- Directions for this task
Produce as output only the lines below starting at the line with "INSTAGRAM (36, 2369)" and continuing through the line with "Geodesic-based Modeling on", each one exactly as written.
Source information below:
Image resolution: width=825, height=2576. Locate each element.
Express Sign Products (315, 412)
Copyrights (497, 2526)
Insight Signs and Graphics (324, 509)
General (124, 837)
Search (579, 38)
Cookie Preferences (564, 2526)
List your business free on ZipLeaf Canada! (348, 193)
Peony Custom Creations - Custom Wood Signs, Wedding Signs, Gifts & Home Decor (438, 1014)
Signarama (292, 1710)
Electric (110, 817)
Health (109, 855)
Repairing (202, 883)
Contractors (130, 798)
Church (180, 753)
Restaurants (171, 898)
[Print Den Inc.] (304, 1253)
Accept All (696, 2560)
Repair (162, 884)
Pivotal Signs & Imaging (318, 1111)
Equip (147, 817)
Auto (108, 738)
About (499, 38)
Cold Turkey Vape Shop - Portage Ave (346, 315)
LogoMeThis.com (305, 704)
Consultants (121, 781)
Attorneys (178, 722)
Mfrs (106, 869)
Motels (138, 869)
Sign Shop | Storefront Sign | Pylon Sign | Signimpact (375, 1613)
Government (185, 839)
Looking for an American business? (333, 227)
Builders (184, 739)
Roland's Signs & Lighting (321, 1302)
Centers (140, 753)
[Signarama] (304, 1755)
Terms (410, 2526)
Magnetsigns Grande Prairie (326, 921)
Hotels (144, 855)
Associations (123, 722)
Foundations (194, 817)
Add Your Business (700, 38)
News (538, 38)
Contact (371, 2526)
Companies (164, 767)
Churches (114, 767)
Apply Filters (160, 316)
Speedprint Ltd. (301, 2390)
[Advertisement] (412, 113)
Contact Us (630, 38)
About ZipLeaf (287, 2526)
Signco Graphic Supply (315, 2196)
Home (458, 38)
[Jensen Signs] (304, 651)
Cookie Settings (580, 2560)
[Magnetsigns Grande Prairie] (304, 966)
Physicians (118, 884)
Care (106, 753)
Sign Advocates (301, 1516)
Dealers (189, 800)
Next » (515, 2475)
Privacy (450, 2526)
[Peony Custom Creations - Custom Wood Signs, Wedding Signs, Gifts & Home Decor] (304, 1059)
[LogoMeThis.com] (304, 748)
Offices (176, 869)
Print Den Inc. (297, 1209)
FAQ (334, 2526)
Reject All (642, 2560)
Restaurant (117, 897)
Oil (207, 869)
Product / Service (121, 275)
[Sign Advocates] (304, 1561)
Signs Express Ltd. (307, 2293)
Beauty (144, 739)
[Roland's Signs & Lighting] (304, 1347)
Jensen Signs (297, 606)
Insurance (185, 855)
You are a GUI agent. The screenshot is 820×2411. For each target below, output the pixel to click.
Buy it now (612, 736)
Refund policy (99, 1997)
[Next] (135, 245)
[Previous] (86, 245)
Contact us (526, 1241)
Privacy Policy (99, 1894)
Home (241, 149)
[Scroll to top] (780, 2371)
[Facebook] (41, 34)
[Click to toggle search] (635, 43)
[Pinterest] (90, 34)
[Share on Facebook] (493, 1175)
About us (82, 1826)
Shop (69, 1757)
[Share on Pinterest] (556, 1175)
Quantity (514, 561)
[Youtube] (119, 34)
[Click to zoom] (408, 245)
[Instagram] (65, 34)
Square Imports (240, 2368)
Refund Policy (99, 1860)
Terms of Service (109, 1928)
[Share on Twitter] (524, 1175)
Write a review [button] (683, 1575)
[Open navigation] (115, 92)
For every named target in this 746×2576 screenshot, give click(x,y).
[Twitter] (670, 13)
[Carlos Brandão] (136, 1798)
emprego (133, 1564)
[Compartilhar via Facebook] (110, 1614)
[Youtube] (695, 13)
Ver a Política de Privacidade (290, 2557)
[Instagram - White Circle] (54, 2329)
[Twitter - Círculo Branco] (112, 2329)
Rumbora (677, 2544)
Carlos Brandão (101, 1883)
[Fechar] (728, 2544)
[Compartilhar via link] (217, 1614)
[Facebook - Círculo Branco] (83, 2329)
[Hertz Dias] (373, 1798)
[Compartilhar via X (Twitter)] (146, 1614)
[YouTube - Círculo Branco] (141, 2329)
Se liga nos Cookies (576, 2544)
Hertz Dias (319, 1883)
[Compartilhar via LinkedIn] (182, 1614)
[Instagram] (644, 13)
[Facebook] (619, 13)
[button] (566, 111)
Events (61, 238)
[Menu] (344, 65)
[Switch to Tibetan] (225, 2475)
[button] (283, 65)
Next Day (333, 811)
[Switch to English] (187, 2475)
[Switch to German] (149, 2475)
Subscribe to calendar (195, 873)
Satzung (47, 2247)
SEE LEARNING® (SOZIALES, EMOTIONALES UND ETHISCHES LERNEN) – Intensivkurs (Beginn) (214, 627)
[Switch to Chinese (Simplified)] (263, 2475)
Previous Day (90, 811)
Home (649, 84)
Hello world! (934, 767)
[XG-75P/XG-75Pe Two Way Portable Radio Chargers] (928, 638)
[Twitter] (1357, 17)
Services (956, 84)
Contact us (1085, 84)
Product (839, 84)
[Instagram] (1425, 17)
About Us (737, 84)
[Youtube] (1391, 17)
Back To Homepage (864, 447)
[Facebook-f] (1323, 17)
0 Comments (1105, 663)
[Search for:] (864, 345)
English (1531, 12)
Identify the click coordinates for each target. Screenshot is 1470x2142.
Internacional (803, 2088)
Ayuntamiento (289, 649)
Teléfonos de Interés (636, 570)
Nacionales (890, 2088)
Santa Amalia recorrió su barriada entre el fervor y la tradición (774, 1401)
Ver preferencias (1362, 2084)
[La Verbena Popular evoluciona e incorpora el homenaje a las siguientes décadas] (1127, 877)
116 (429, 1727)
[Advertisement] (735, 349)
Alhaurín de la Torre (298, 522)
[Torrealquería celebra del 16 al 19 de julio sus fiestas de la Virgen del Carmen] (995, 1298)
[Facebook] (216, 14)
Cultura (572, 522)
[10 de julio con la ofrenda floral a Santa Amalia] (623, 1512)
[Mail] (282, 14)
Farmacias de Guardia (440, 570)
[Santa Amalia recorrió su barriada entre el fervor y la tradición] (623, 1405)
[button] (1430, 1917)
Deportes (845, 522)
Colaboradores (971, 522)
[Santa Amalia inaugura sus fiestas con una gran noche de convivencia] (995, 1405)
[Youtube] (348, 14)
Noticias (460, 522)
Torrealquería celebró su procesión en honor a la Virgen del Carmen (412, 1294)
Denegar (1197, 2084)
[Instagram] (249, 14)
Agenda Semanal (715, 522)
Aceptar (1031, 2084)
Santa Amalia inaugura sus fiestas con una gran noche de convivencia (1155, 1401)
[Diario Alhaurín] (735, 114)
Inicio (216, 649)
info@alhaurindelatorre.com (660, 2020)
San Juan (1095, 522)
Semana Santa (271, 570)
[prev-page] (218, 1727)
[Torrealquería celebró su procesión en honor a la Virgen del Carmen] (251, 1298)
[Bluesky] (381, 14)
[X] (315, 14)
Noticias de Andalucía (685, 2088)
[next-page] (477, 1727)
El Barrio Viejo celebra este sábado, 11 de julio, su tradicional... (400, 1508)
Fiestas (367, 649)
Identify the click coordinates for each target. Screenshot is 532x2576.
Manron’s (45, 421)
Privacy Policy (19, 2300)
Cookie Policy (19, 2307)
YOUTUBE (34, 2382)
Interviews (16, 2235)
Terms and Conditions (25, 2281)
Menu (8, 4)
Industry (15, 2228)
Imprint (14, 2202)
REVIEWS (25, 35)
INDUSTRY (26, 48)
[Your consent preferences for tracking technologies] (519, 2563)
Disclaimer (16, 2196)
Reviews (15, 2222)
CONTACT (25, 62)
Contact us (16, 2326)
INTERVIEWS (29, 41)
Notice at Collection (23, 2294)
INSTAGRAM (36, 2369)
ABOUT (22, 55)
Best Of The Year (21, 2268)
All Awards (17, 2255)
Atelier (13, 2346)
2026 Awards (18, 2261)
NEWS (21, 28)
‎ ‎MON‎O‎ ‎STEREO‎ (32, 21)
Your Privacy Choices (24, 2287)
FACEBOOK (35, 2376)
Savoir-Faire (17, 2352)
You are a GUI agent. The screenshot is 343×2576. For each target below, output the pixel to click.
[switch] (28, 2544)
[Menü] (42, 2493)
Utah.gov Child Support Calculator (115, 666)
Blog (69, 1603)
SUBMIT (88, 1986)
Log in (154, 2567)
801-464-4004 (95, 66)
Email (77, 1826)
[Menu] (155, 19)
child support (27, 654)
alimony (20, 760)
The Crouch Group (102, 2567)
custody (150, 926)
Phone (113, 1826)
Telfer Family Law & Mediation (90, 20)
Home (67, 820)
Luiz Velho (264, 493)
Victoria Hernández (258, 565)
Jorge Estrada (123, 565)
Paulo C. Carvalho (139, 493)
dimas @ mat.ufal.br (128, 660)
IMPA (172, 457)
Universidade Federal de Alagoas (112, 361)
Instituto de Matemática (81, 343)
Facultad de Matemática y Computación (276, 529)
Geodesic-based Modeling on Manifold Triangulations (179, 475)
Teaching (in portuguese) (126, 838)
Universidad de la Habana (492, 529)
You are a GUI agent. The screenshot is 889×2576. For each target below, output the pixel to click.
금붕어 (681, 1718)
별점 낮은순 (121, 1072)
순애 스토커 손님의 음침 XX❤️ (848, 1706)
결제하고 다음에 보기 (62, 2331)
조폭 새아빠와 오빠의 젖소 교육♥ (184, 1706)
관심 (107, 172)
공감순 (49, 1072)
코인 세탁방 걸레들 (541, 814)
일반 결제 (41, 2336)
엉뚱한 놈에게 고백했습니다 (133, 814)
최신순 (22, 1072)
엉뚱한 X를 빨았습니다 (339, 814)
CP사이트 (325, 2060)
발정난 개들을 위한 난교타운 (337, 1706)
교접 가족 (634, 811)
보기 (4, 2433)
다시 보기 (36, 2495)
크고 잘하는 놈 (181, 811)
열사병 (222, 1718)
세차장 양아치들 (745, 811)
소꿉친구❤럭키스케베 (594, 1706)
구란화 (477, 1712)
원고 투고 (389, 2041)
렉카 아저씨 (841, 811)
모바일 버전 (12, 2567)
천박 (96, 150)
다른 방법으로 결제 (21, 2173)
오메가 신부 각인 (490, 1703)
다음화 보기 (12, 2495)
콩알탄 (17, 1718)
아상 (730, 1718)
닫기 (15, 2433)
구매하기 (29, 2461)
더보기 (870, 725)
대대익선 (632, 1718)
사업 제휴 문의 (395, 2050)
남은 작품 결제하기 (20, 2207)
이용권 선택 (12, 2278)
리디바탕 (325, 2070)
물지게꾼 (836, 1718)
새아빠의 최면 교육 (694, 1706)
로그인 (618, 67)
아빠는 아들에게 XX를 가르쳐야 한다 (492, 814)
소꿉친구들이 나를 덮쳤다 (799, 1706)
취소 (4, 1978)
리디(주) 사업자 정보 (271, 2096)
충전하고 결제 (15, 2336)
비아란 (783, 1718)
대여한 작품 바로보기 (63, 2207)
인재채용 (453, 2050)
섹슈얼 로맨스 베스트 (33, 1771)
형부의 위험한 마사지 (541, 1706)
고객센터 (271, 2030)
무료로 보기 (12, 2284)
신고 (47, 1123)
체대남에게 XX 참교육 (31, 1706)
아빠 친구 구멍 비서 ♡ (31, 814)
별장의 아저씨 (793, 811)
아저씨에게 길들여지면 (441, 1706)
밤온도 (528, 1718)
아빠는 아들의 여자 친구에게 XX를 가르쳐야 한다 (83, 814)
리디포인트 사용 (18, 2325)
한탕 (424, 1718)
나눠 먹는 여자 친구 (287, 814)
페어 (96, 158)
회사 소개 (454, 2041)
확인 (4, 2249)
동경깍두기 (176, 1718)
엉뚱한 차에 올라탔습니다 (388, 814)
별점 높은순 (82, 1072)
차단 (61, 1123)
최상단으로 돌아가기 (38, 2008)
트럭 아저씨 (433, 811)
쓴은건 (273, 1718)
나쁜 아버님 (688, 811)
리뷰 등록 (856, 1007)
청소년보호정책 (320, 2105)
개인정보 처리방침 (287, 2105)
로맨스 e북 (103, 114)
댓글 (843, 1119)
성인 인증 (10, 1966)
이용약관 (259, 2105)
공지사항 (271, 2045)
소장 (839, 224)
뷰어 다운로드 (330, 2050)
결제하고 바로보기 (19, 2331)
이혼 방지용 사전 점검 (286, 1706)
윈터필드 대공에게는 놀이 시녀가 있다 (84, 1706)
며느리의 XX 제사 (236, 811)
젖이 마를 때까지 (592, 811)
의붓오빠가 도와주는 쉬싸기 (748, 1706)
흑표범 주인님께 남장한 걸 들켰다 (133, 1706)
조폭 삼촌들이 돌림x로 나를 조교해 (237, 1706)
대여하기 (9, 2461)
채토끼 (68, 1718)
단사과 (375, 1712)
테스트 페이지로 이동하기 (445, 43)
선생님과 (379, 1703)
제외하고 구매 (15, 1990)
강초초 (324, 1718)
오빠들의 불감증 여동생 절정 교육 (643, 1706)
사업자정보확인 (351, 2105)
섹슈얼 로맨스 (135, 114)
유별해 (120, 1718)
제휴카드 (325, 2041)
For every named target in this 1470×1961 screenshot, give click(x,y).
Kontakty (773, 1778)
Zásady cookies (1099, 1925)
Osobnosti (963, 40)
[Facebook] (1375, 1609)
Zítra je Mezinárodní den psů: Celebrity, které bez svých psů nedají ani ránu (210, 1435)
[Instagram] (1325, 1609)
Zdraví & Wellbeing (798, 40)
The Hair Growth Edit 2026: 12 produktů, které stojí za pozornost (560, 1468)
End of Source information.
- Output
INSTAGRAM (36, 2369)
ABOUT (22, 55)
Best Of The Year (21, 2268)
All Awards (17, 2255)
Atelier (13, 2346)
2026 Awards (18, 2261)
NEWS (21, 28)
‎ ‎MON‎O‎ ‎STEREO‎ (32, 21)
Your Privacy Choices (24, 2287)
FACEBOOK (35, 2376)
Savoir-Faire (17, 2352)
You are a GUI agent. The screenshot is 343×2576. For each target below, output the pixel to click.
[switch] (28, 2544)
[Menü] (42, 2493)
Utah.gov Child Support Calculator (115, 666)
Blog (69, 1603)
SUBMIT (88, 1986)
Log in (154, 2567)
801-464-4004 (95, 66)
Email (77, 1826)
[Menu] (155, 19)
child support (27, 654)
alimony (20, 760)
The Crouch Group (102, 2567)
custody (150, 926)
Phone (113, 1826)
Telfer Family Law & Mediation (90, 20)
Home (67, 820)
Luiz Velho (264, 493)
Victoria Hernández (258, 565)
Jorge Estrada (123, 565)
Paulo C. Carvalho (139, 493)
dimas @ mat.ufal.br (128, 660)
IMPA (172, 457)
Universidade Federal de Alagoas (112, 361)
Instituto de Matemática (81, 343)
Facultad de Matemática y Computación (276, 529)
Geodesic-based Modeling on Manifold Triangulations (179, 475)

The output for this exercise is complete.